Enterprise security programs lag behind an industrialized cybercrime economy, relying on compliance and post-incident response that create false confidence while real risk accumulates.
Richard Harrison, CISO and Head of Cyber and Architecture at Foodstuffs South Island, challenges security theater and reframes security as reducing the likelihood of material business impact.
He promotes a proactive risk operations model that prioritizes business risk, daily signal reduction, and clear board-level conversations about cost, trust, and operational impact.
Enterprise security teams are facing a mismatch of incentives and timing. Cybercrime now operates like an industry, moving quickly and exploiting narrow windows of opportunity. Meanwhile, many security programs remain optimized for post-incident response, searching for evidence of compromise rather than eliminating the conditions that make compromise likely in the first place.
With more than twenty years in cybersecurity and digital transformation, Richard Harrison has seen how easily security drifts into process over purpose. In his role as CISO and Head of Cyber and Architecture at Foodstuffs South Island, he warns that "security theater" can be more dangerous than inaction, giving leadership a misplaced sense of control while real risks persist.
According to Harrison, an over-reliance on compliance frameworks is one of the clearest signs a SOC is stuck in the past. "We have to get away from the idea that things like compliance, like religiously adopting frameworks, will make us more secure. It appeases boards and executives who just want to answer the question, 'Are we secure?' But that's just an illusion," he says.

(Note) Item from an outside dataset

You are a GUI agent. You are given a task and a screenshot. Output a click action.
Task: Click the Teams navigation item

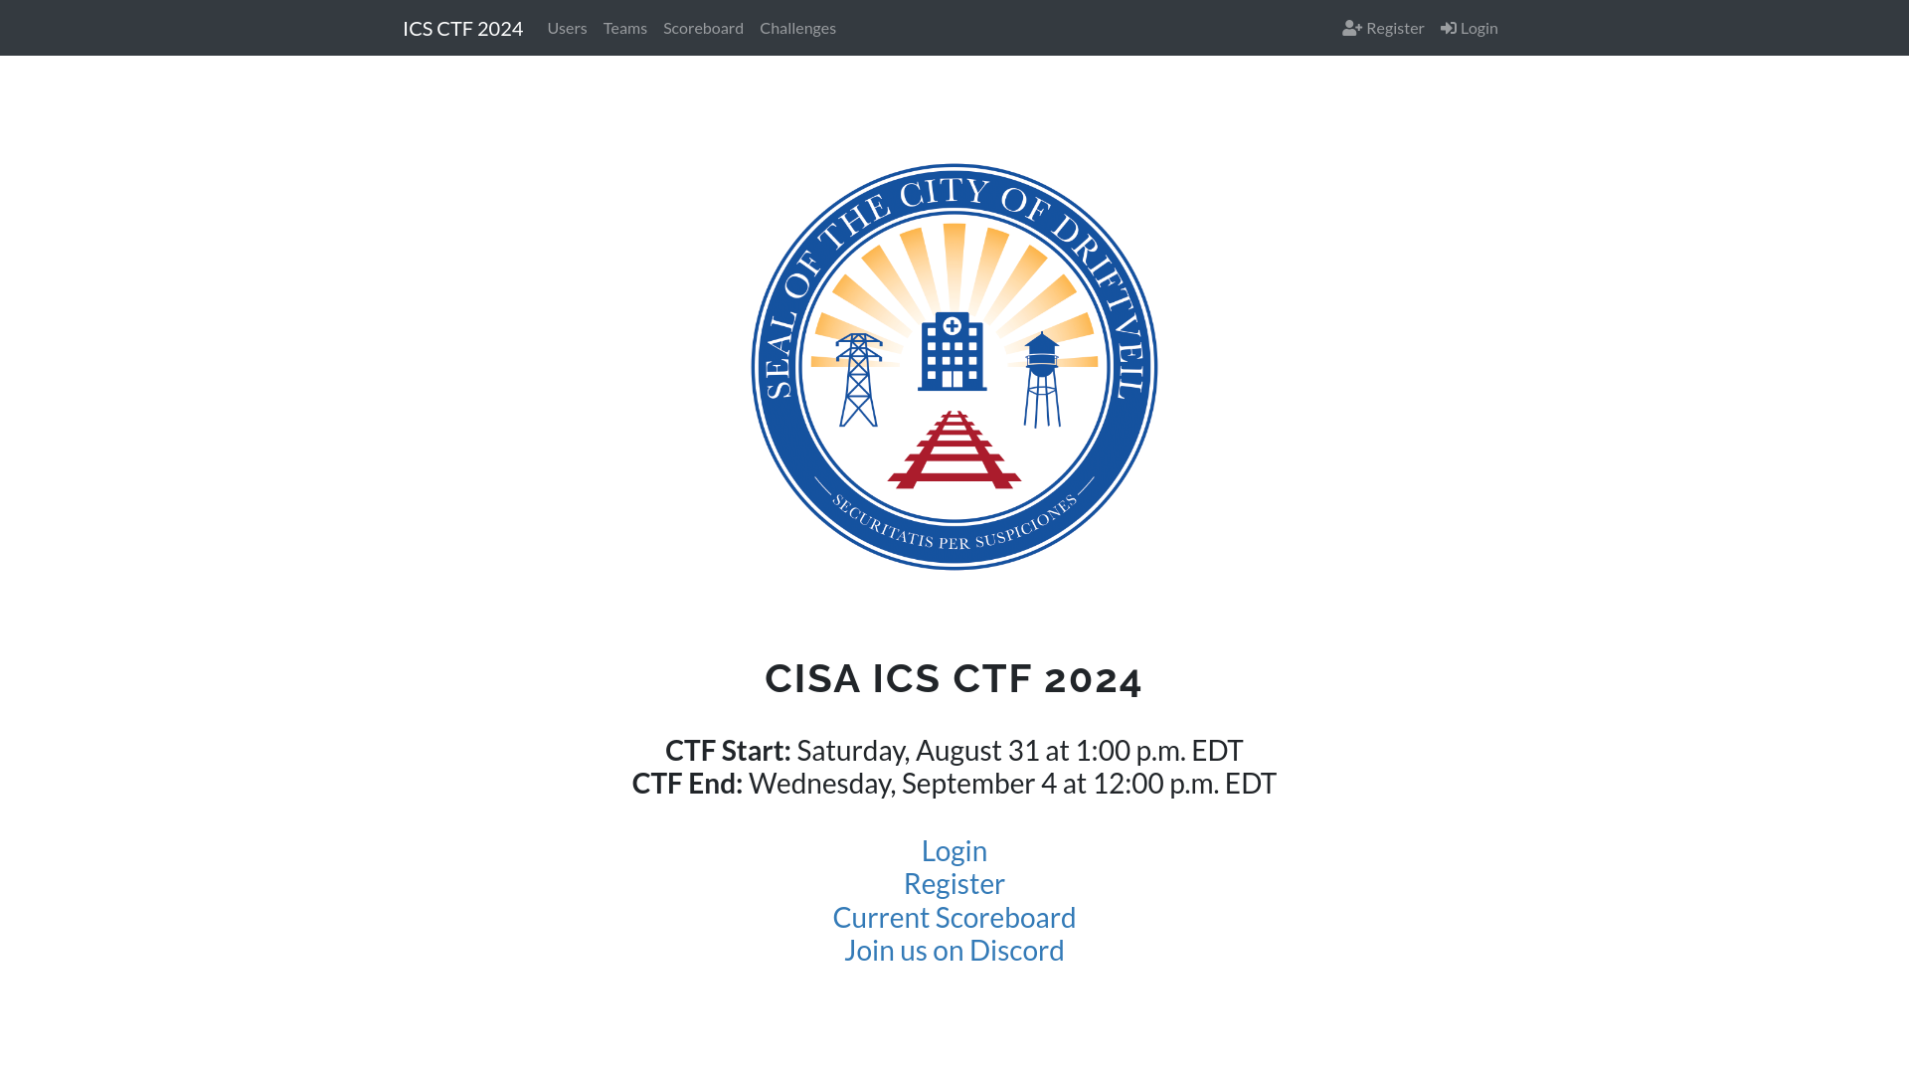pos(625,28)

Hunter or hunted?: Even threat hunting can be a trap. "Threat hunting sounds proactive, but in reality, it's not," Harrison continues. "What you're often looking for is evidence of a breach or an attack, as opposed to asking, 'Where are the risks in my environment an attacker could exploit, and how do I shut those down?'" To counter this illusion, Harrison calls for rebuilding the Security Operations Center into a "Security Risk Operations" model. The mission is to proactively hunt for business risks, not just technical ones.
Pain management: The goal, Harrison says, is to shrink the "long tail of risk"—the dangerous window of time between when a vulnerability appears and when it is fixed—because that's precisely the period attackers are built to exploit. "We have to come back to the core purpose of security: reducing the probability of a material impact to the organization. That means understanding what 'material' actually is, which requires asking boards and executives a simple question: when does this become painful?"
But a proactive posture requires resources, and that means getting the C-suite on board. Harrison says the key is "risk storytelling," a strategy focused on ditching technical jargon to translate threats into tangible business impacts. To do this, he says, you must "connect their heads to their hearts" by framing risk around things they truly care about, like customer trust in buying everyday items like milk and bread. Framing the conversation in this way turns a budget request into a shared, strategic business decision.
Cash over CVEs: "You've got to talk their language. Their language is cash, revenue, trust, reputation. They don't care about the CVE number. You have to say, 'We've got a problem. If that risk materializes, we're not going to be able to get goods to the stores.' You present the cost for every hour of unavailability as X and the fix as Y, and then ask: 'Are you happy to take the risk, or do you want to solve the problem?'" he explains. "My role is to present that picture, tell the story, have a conversation, and allow the board to arrive at an informed choice."
At the heart of Harrison's strategy is a simple conviction: security's foundational weaknesses are human, not technological. His pragmatic approach, for instance, focuses on how sophisticated groups like Scattered Spider exploit the service desk through social engineering, rather than getting caught up in the hype around AI-enabled attacks. The strategic intent is to make an organization a more difficult target, thereby disrupting the criminal's business model and encouraging them to find an easier victim.
The root of the risk: "Ultimately, I think security is a human issue. We decide what systems we're going to buy, how we're going to configure them, and whether we're going to accept risk. That's why you've got to spend a lot of time with people: educating, building awareness, and allowing them to exercise better judgment."
A dose of skepticism: "Frankly, a lot of what is being called Generative AI is really just repackaged stuff that's already there," Harrison notes. "While it's something to keep an eye on, I'm not convinced yet that we're seeing massive, wide-scale attacks. There's probably another six to twelve months yet before it becomes significant."
In an environment of constantly changing threats, Harrison says leaders must abandon the old cadence of quarterly or even monthly security reviews. He believes a proactive mindset requires a daily discipline, enabled by modern systems that can find the signal in the noise. "It’s every day. Every minute and every hour. You need systems that can ingest massive amounts of data and surface the critical issues," he concludes. "We see billions of events across the organization, but I need to get to the five or six that could cause real problems and act fast. And if those same issues show up day after day, then the real work is fixing what’s causing them."